How then can we live free in this environment? Do we push back directly, or use a ju jitsu feint? Do we try and change the politics, the technology, the economics, and the language of the state to produce a more decentralized and liberty-tolerating and even liberty-promoting system? Do we stand up parallel alternative systems, and participate only in those spheres? Do we ignore the problem and just live our lives?
The answer, I believe, is yes.
But before I discuss some specifics and answer some of your questions, I want to talk about how we each already live our lives contrary to social norms and political guidelines. When we look at ourselves, we can identify habits of thought and action that already exhibit the kind of independence and uniqueness that are the seeds of living free. To really think about this topic philosophically, one can read Harry Browne's book How I Found Freedom in an Unfree World.
And there are many other sources for how to liberate your thinking and your life, and many people here have already explored and enjoyed works by writers and philosophers like Ayn Rand, Richard Bach and Scott Peck. There is a lot out there on how to liberate ourselves mentally, physically, creatively, and emotionally.
But I am pretty lazy, and sometimes I don't really want to have to work that hard. Instead, if we consider the fundamental ways we already interact with the world, we might be able to simply emphasize the personal approaches to the world that we already embrace, and just tweak them, just a little, towards liberty and against the state.
A new book was published this spring, called Why Liberty edited by Marc Guttman up in Connecticut. It contains the stories of how 54 people from around the world and from all walks of life, discovered liberty and embraced peace and freedom in their lives. One review of the book, by one of the contributors, economist Arnold Kling, points out that a common trait in all of the contributors was a "a willingness to go one's own way politically." He brought up the role of personality, and the so-called "Big Five" personality traits. These traits are defined as openness, conscientiousness, extraversion, agreeableness, and neuroticism. Kling suggested that libertarians were as a group, low on agreeableness, especially when it comes to politics. Agreeableness is defined as "a tendency to be compassionate and cooperative rather than suspicious and antagonistic."
Kling could be correct in this, but I would suggest that libertarians are just as likely to be high in the trait of openness, and they are probably low in the trait of neuroticism. Openness to new ideas and interpretations (beyond standard state-published pablum) for how things work, and especially how state and society works, would be a trait that would lead one to question the state. And questioning the state is extremely powerful. It doesn't take a majority of people to ask the right questions for real change, and for societal paradigm shifts to occur.
When a person one is persistently or strongly demonstrating the trait of neuroticism, it is seen in fear-driven behavior. Wikipedia says those who score high in neuroticism are "likely to interpret ordinary situations as threatening, and minor frustrations as hopelessly difficult." On the other hand, those who are low in neuroticism are said to be "are less easily upset and are less emotionally reactive.
They tend to be calm, emotionally stable, and free from persistent negative feelings." One might translate this as optimistic and pessimistic outlooks. Rothbardians, anarcho-capitalists and anarcho-libertarians, anti-staters of all flavors, tend to be cheerful, enjoy humor, and they are optimists in the long run (even as we are usually sharply pessimistic over the short run). A more general indication of having that desirable low score in the trait of neuroticism is simply self-confidence.

- _Given material_:
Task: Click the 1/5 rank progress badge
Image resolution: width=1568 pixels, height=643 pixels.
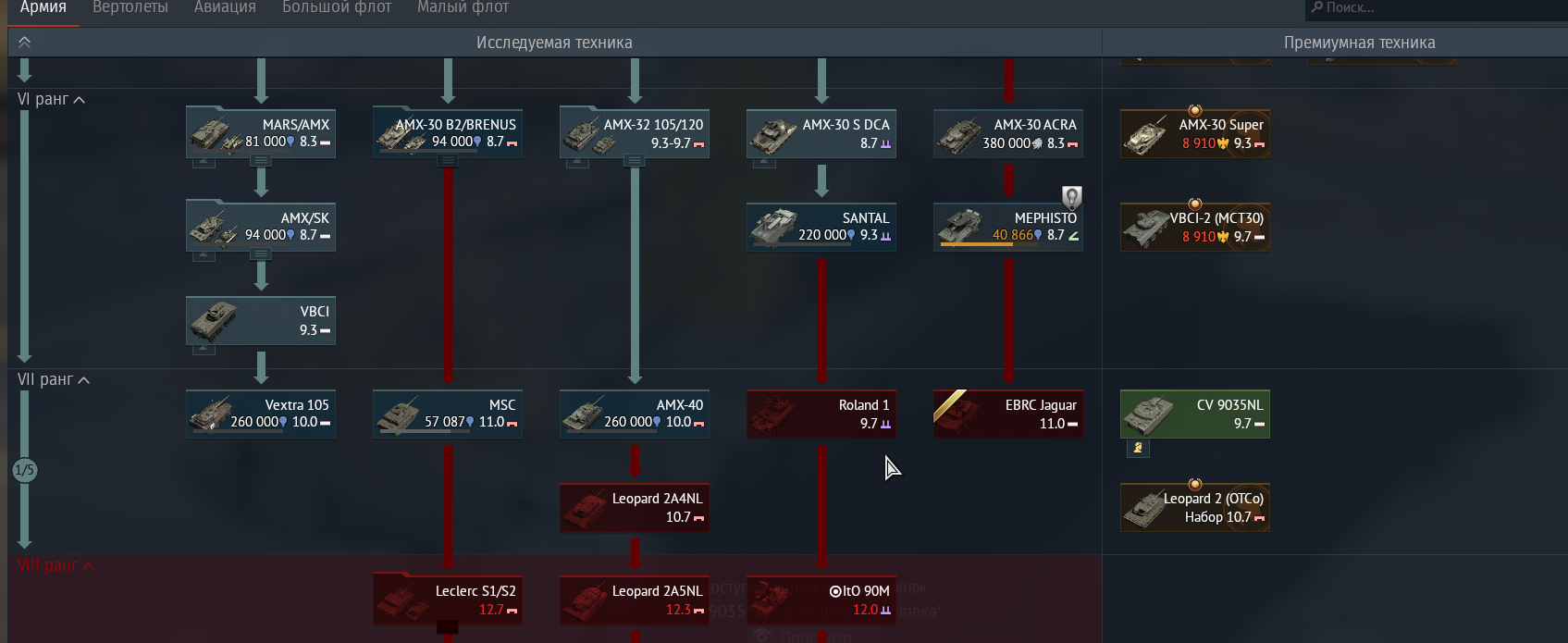Action: [x=24, y=470]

- _Your tasks_:
• A. In the passage on living free, how many people's stories does the book Why Liberty contain?
• B. Carry the passage on living free forward from its last sentence.

- _Task-by-task results_:
• A. It contains the stories of 54 people from around the world and from all walks of life.

• B.
To live free means that you have accepted the truth about human liberty, not just that it is something people of all ages want and enjoy, but that free societies are truly better than unfree societies. To the extent that liberty is present in society, we see self-organizing, self-moderating, highly productive and correspondingly, generous, compassionate and fundamentally peaceful people. Real freedom to think, live, move, produce and trade pushes human beings to be active rather than passive, because being active in mind and body is rewarded, and being passive in mind and body is less rewarded. Free societies tend to value all of its members, be they young or old, male or female. In a free society, personal biases and beliefs, subcultures, native languages or accents are not viewed as barriers to economic or societal acceptance -- the members of a society are instead judged on how agreeably and satisfactorily they live their lives, honor their contracts both written and unwritten, and produce and trade their goods and services.
If you think about how the state, and not just the US state, but all modern states, have classified and divided people by age, it demonstrates the sheer hatefulness and dehumanization that statism is known for. Through the age of 18, children are dependents, and basically made to be slaves in preparation to pay taxes for a limited working life. After age 65, the state has termed human beings again as dependents, and as with the young people, not considered productive or particularly valuable. When I think of George Washington, the first of the post-Constitutional Convention presidents, I don't think of him chopping down a cherry tree. I think of him as the 16-year-old surveyor's apprentice traveling with his employer making maps and surveys of land Virginia and West Virginia, over the very land that I now call home. In an era where the life expectancy for free men was around 54 years, George Washington was fighting for secession from the British empire and eventually serving as President until he was 65 years old.
Today, the U.S. life expectancy is about 78 -- by the standard set by our first president, we should expect productive and valuable goods and services from Americans through age 93.
On the other side, the state demands children and teenagers sit quietly in their seats, instead of sailing around the world, flying or driving or starting companies. Even as we marvel at what teenagers can accomplish, the state and its minions generally tut tut and frown when they act on their natural abilities to produce, to think, and to act.
As a state, we forbid and denigrate the idea that a productive life should begin in or before one's teens, and should end in our 90s. As a free society, we would celebrate this potential, and realize it as a matter of course.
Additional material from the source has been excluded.